Page 1 of 1
Regex pattern returning html tag attributes as array
Posted: Mon Oct 27, 2003 9:59 pm
by marcoBR
Is it possible to write a pattern to match a html tag with indeterminate number of attributes and return these attributes as array with attribute name as key and value as value???
e.g.: <user_data name="Ben" email="ben@ben" ... /> will return $user_data = array('name'=>'Ben', 'email'=>'ben@ben');
Code: Select all
$tag = '<user_data name="Ben" email="ben@ben" />';
preg_match('/<user_data\s+((.*)=(.*))*?\s*\/>/', $tag, $attribs);
echo '<pre>';
print_r($attribs);
echo '</pre>';
I have tried the code above, but it's not working as intended.
If it'is impossible to achieve above array using only a single pattern, the array below also is accepted, thus I can use it to build an array as intended.
Code: Select all
Array
(
ї0] => 'name'
ї1] => 'Ben'
ї2] => 'email'
ї3] => 'ben@ben'
)
Another any approach are welcome too...
Posted: Mon Oct 27, 2003 11:10 pm
by m3rajk
i built a funtion for something rather similar using the
preg_split() function.
if you already have an attempt to do what you want with that, post it and i'll give you hints till you've succeded so you'll learn it. otherwise i suggest reading the link, then asking any questions necessary for clarification, because you can build a function to do it using preg_split.
Posted: Tue Oct 28, 2003 11:58 am
by marcoBR
Thank you for your hint m3rajk, now I got it working...
Code: Select all
$attribs = 'name="Ben" email="ben@ben"';
$attribs_parts = preg_split('/[=|"|''+(.*?)"|''+]/is', $attribs, -1, PREG_SPLIT_NO_EMPTY);
echo '<pre>';
print_r($attribs_parts);
echo '</pre>';
/*Results
Array (
[0] => name
[1] => Ben
[2] => email
[3] => ben@ben
)
*/
Two new problems now:
1) If user omit quotes(" or ') to enclose the attribute value, it isn't work properly. e.g.: name=Ben email="ben@ben"
2) I user use any delimiter in the attribute value(=," or '), it isn't work properly as well. e.g.: name="Ben's Jr." email="ben@ben" compare="a=b"
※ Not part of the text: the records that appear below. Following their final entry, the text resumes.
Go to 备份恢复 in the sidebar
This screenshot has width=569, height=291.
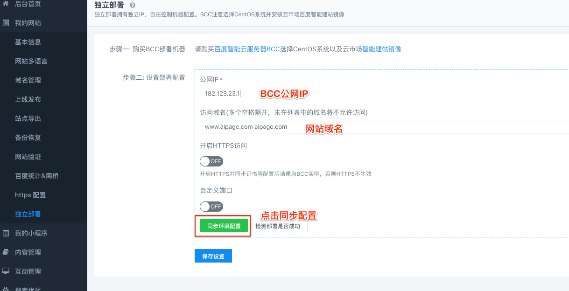click(x=28, y=138)
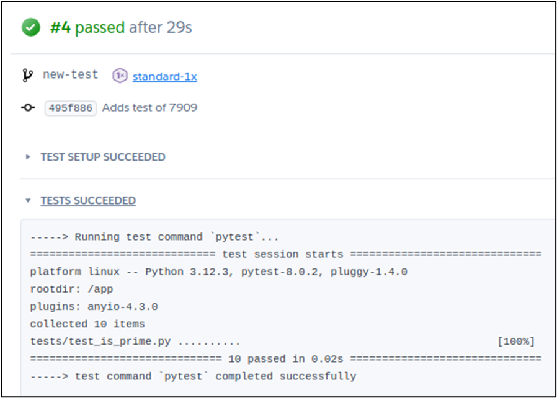Click the TESTS SUCCEEDED heading link

click(88, 201)
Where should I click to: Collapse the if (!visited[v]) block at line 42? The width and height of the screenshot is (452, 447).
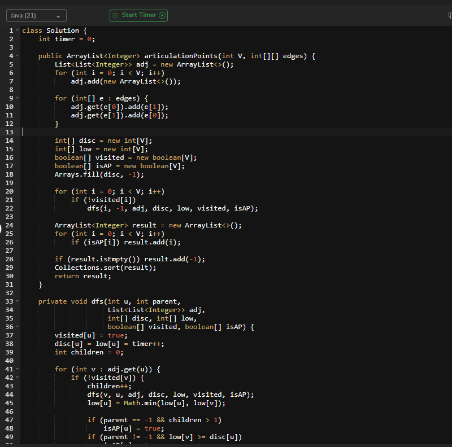(x=18, y=378)
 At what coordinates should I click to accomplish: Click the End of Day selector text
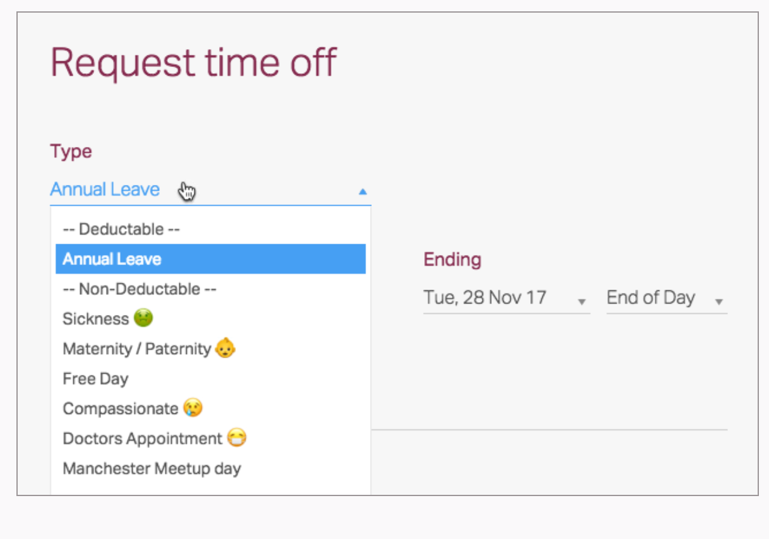coord(651,297)
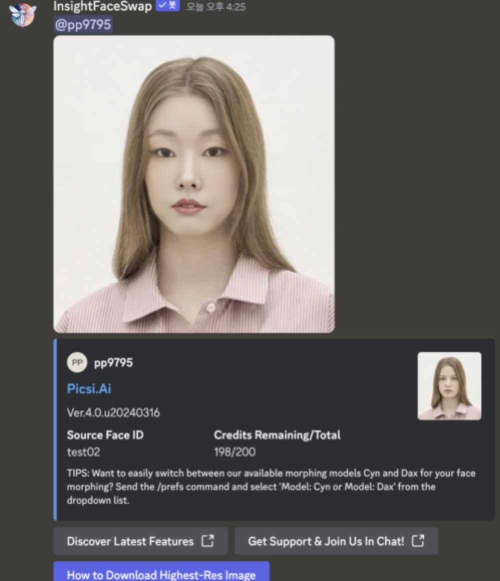Click the PP avatar in the embed

pos(77,363)
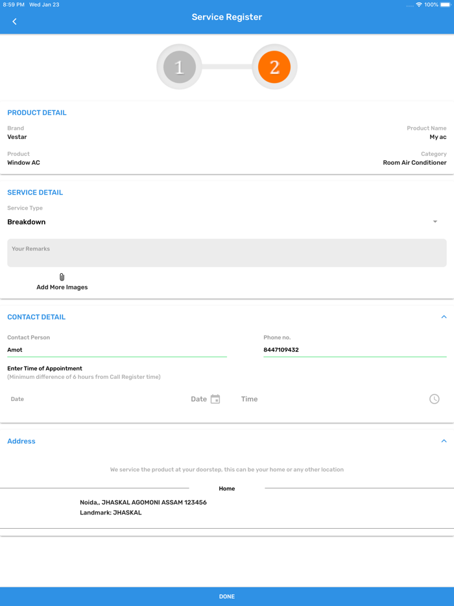Click the Your Remarks text area
This screenshot has height=606, width=454.
click(226, 252)
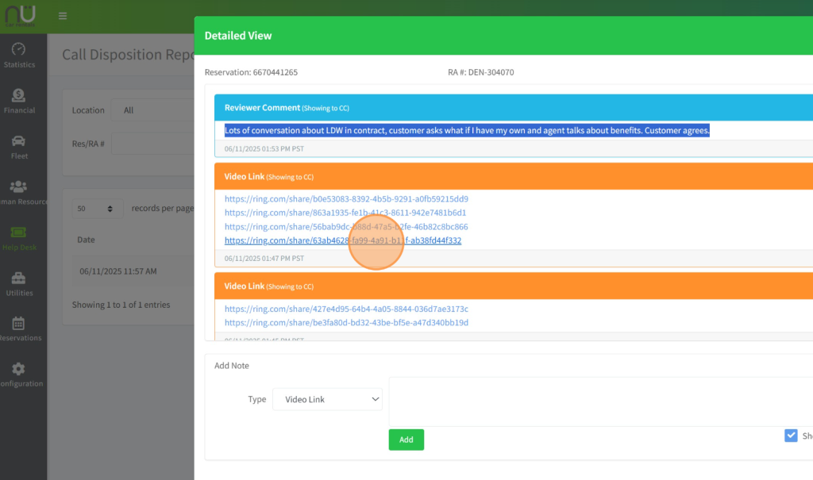Toggle the hamburger menu button
Image resolution: width=813 pixels, height=480 pixels.
pos(63,16)
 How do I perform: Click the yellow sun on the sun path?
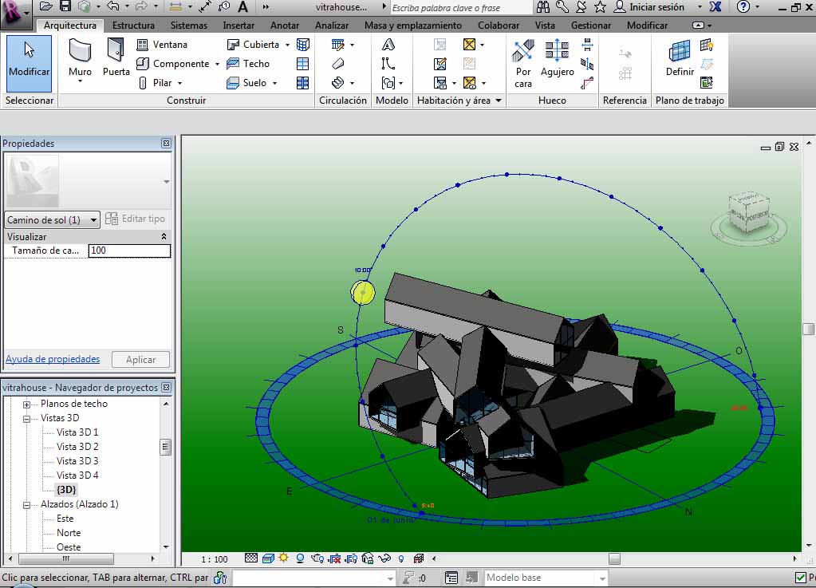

Any trick to solve these problems???
Posted: Tue Oct 28, 2003 11:07 pm
by m3rajk
yes.
Code: Select all
function parts($html_tag){
$pass1=preg_split('/ /',$html_tag, -1, PREG_SPLIT_NO_EMPTY);
$pass2=array();
foreach ($pass1 as $pass){
$pass2[]=preg_split('/=/',$pass, -1, PREG_SPLIT_NO_EMPTY);
}
foreach($pass2 as $pass){
$pass[1]=preg_replace('/''|"/','',$pass[1]);
}
return $pass2;
}
Posted: Tue Oct 28, 2003 11:08 pm
by m3rajk
if you're unsure of what that does, first check the functions on php.net, then ask here. everyone that knows regexp will probalby help. instead of giving you the thing i had varied to suit your needs i modified what you did since that's obvuiosly going to be something you'll pick up faster
Posted: Wed Oct 29, 2003 9:12 am
by marcoBR
My attempt based on sweatje's code:
Code: Select all
$str = '<user_data name="Ben" email="ben@ben" another="test of '' in string" test=''different quote'' another_test=no quotes />';
preg_match_all('/( (\w+) = ([''"]*?) ([^\\3]*) \\3 )/Ux', $str, $match);
$arr = array();
for($i=0,$j=count($match[2]); $i<$j; $i++) {
$arr[$match[2][$i]] = $match[4][$i];
}
echo '<pre>';
print_r($arr);
echo '</pre>';
results:
Code: Select all
Array
(
їname] => Ben
їemail] => ben@ben
їanother] => test of ' in string
їtest] => different quote
їanother_test] =>
)
Now the problem are tags that haven't quotes enclosing attribute's value, the value is missing... see another_test tag as example. Any ideas to solve???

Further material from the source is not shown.